A College President Worries About an Unreflective Focus on Ourselves
By Jeffrey R. Young
The Chronicle of Higher Education
Liberal-arts colleges have become laboratories for students and faculty members to attempt to sort through the issues surrounding the terrorist attacks of September 11, says M. Lee Pelton, president of Willamette University and a former dean at Dartmouth College and Colgate University. But much of that discussion has focused inward -- on the United States' identity -- rather than on a search for a better understanding of the rest of the world, he adds.
Q. How has your job as a college president changed as a result of September 11?
A. Well, my priorities have not fundamentally
changed. However, I have become more acutely aware of how fragile
our educational communities are, and how strong leadership is
required during times of crisis or great stress.
Q. A year later, what impact did the attacks have on students at your institution?
A. This is an event that had an impact on an
entire generation of students and young people.
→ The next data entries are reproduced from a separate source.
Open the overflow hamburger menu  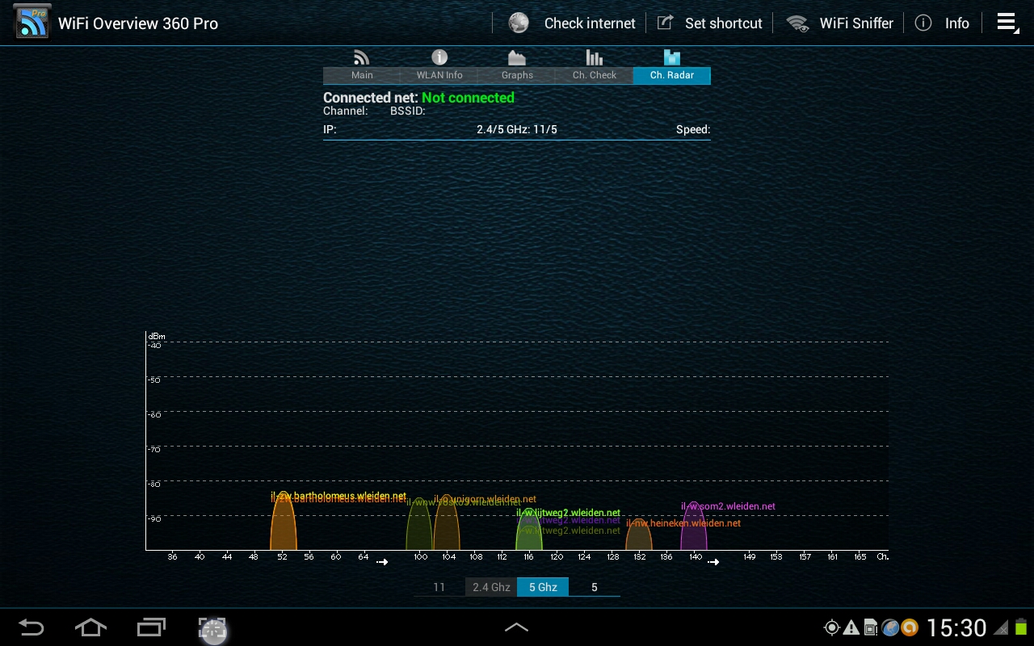coord(1007,23)
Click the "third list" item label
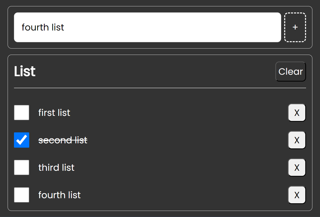Viewport: 320px width, 217px height. pyautogui.click(x=56, y=167)

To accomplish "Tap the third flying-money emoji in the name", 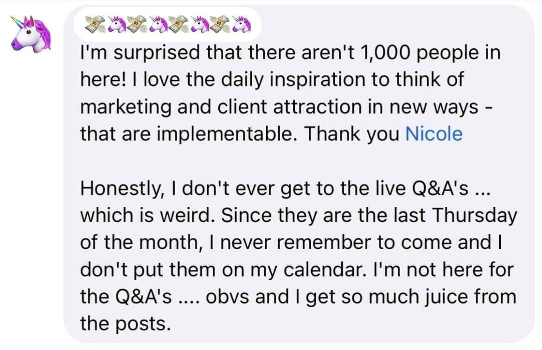I will pos(179,25).
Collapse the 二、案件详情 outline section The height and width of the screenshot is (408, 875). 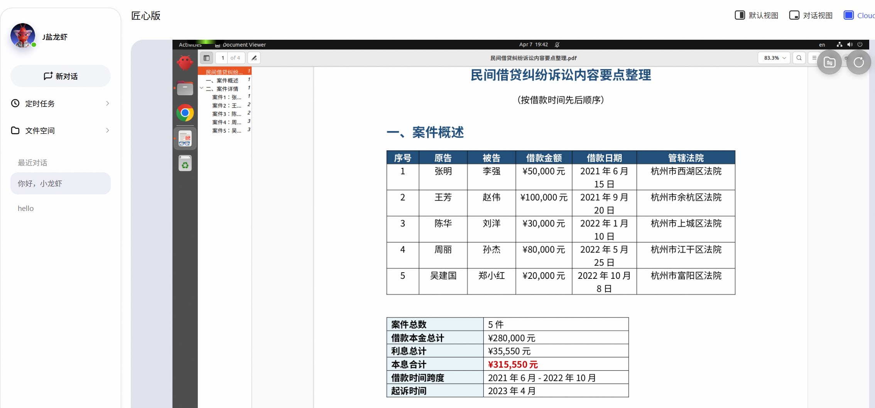point(201,88)
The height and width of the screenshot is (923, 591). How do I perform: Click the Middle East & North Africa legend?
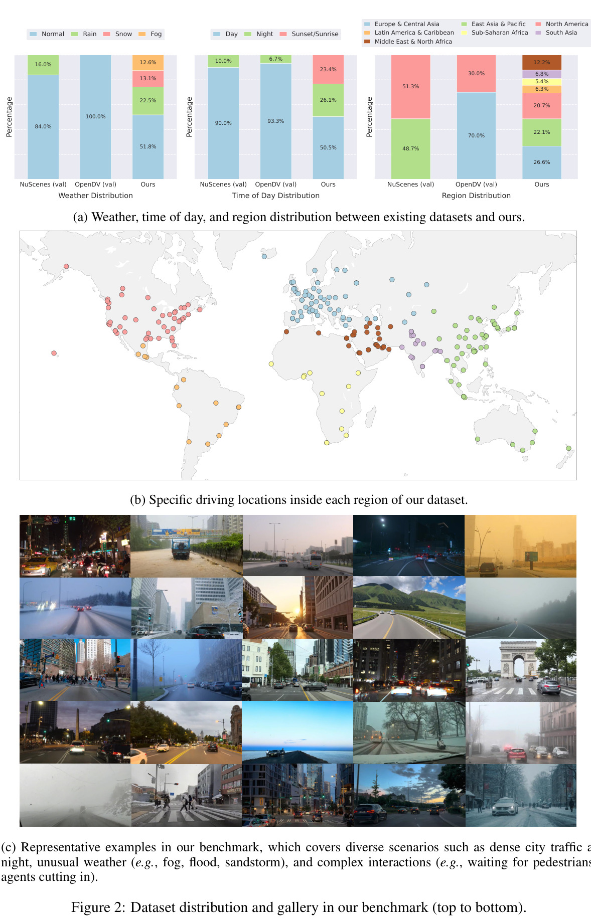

And I think that
these students will remember this day, that it will become a point
of reference, a marker. ... And students have had some important
conversations around race and gender on campus, and 9/11 has become
a point of reference for those discussions. What it has engendered
in all these discussions is the need to be open to different points
of view, and I guess in a way this catastrophic event has been
liberating. ... The legacy of 9/11 is not that it globalized our
worldview, but that it has Americanized us, in that we feel we have
a greater sense of being American. If you think about it, most of
the discussions since 9/11 have been discussions or reflections
about self-identity and community more than it has been about the
world outside our borders.
Q. Is that a negative thing?
A. It could be, and I think it could result in a very unreflective, patriotic sort of sense of being. ... Having taught a course on fifth-century Athens last year, I see some connections between Athens -- this powerful city-state under threat by all of these lesser powers -- and its response, [which was] similar to America's, which is really to become more nationally conscious. It constructed all these great monuments to reflect and symbolize the greatness of Athens.
Q. Is there anything we can learn from that?
A. Yeah. I think what we need to learn is that, on the one hand, it's certainly important for us to reflect inward on who we are and what we stand for, but it would be a horrible mistake to neglect the world outside of us, and to assume that it doesn't matter -- because it does. I think that foremost that we accept our role as an intellectual community, and it means that it's in an intellectual community that we can explore these tough issues and ask ourselves difficult questions. 9/11 for me has reinforced the value of intellectual communities in times of national crisis or conflict, because we become a kind of laboratory where these difficult issues can be discussed and examined.